### TEKS SUMBER
↓

Biasanya metode itu akan mengandung unsur-unsur
sebagai berikut:
(1)
Uraian tentang apa yang
dipelajari.
(2)
Diskusi dan pertukaran pikiran.
(3)
Kegiatan-kegiatan yang
menggunakan berbagai alat intruksional, laboratorium dan lain-lain.
(4)
Kegiatan kegiatan dalam
lingkungan sekitar sekolah, misalnya kerja-lapangan, eksplorasi dan penelitian.
(5)
Kegiatan-kegiatan dengan
menggunakan berbagai sumber belajar seperti buku, alat audio-visual, dan lai-lain.
(6)
Koleksi dan penyediaan bahan
bacaan.
(7)
Tempat, seperti ruang
perpustakaan, kelas, laboratorium dan lain-lain.
10.
Discovery Learning
Discovery learning adalah
suatu pembelajaran yang melibatkan siswa dalam proses kegiatan mental melalui
tukar pendapat, dengan berdiskusi, membaca sendiri dan mencoba sendiri, agar
anak dapat belajar sendiri (Cahyo, 2013: 101). Metode pembelajaran berbasis
penemuan atau discovery learningini
merupakanmetode mengajar yang mengatur pengajaran sedemikian rupa sehingga anak
memperoleh pengetahuan yang sebelumnya belum diketahuinya tidak melalui
pemberitahuan, namun ditemukan sendiri. Dalam pembelajaran discovery, kegiatan atau pembelajaran yang dirancang sedemikian
rupa, sehingga siswa dapat menemukan konsep-konsep dan prinsip-prinsip melalui
proses mentalnya sendiri. Dalam menemukan konsep, siswa melakukan pengamatan,
menggolongkan, membuat dugaan, menjelaskan, dan menarik kesimpulan.

↑

### MATERI YANG DISEDIAKAN
↓

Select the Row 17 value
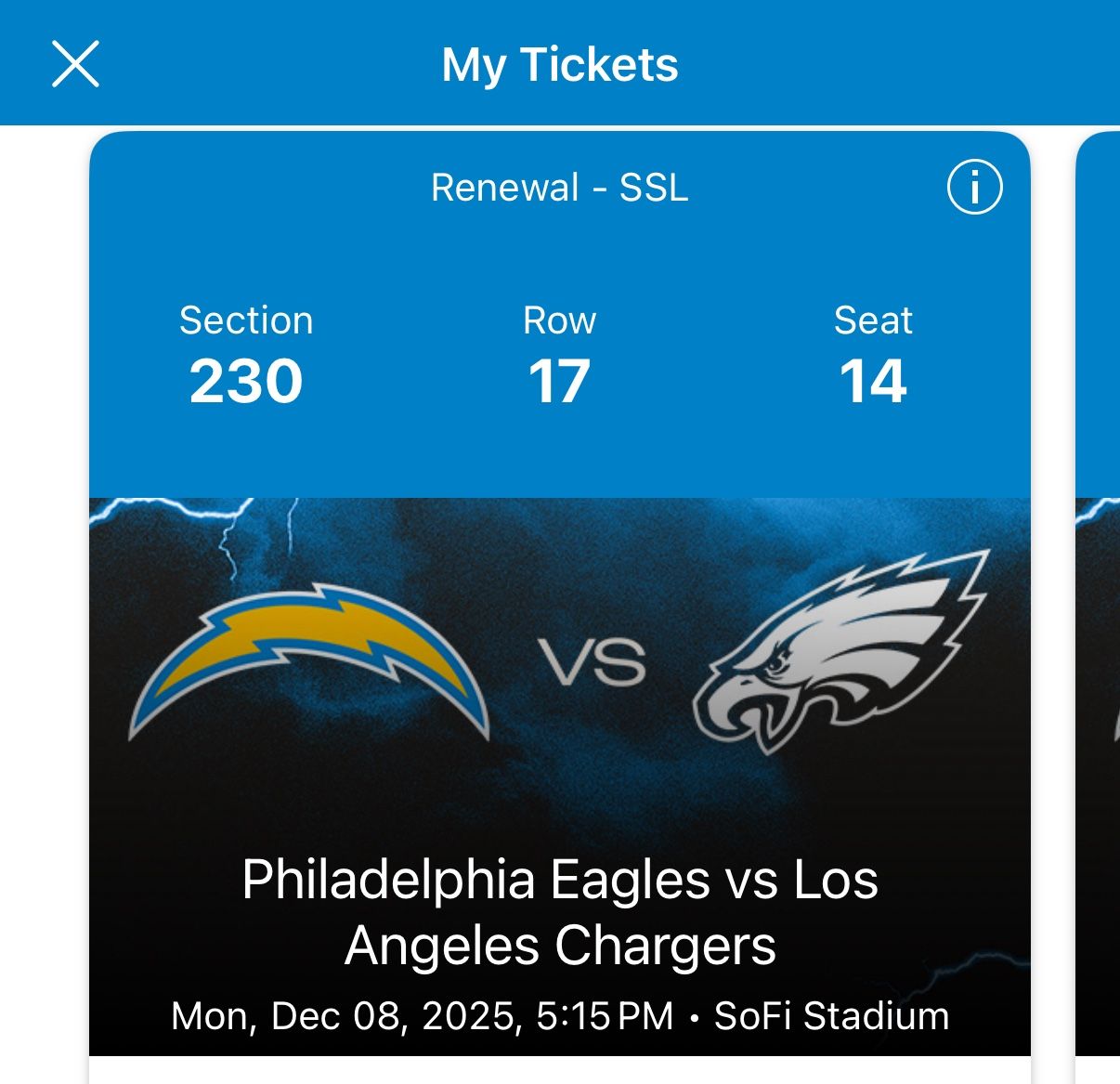The height and width of the screenshot is (1084, 1120). point(557,379)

↑

### TUJUAN 1
Jawablah pertanyaan berikut berdasarkan teks sumber.
(a) Apa saja contoh kegiatan dalam lingkungan sekitar sekolah yang disebutkan?
(b) Melalui apa saja discovery learning melibatkan siswa dalam proses kegiatan mental?
(c) Tempat apa saja yang dicontohkan pada unsur nomor (7)?
### TUJUAN 2
Sebutkan semua kegiatan yang dilakukan siswa dalam menemukan konsep menurut teks sumber.

### JAWABAN LATIHAN 1
(a) Kerja-lapangan, eksplorasi, dan penelitian.
(b) Tukar pendapat, berdiskusi, membaca sendiri, dan mencoba sendiri.
(c) Ruang perpustakaan, kelas, dan laboratorium.

### JAWABAN LATIHAN 2
Melakukan pengamatan, menggolongkan, membuat dugaan, menjelaskan, dan menarik kesimpulan.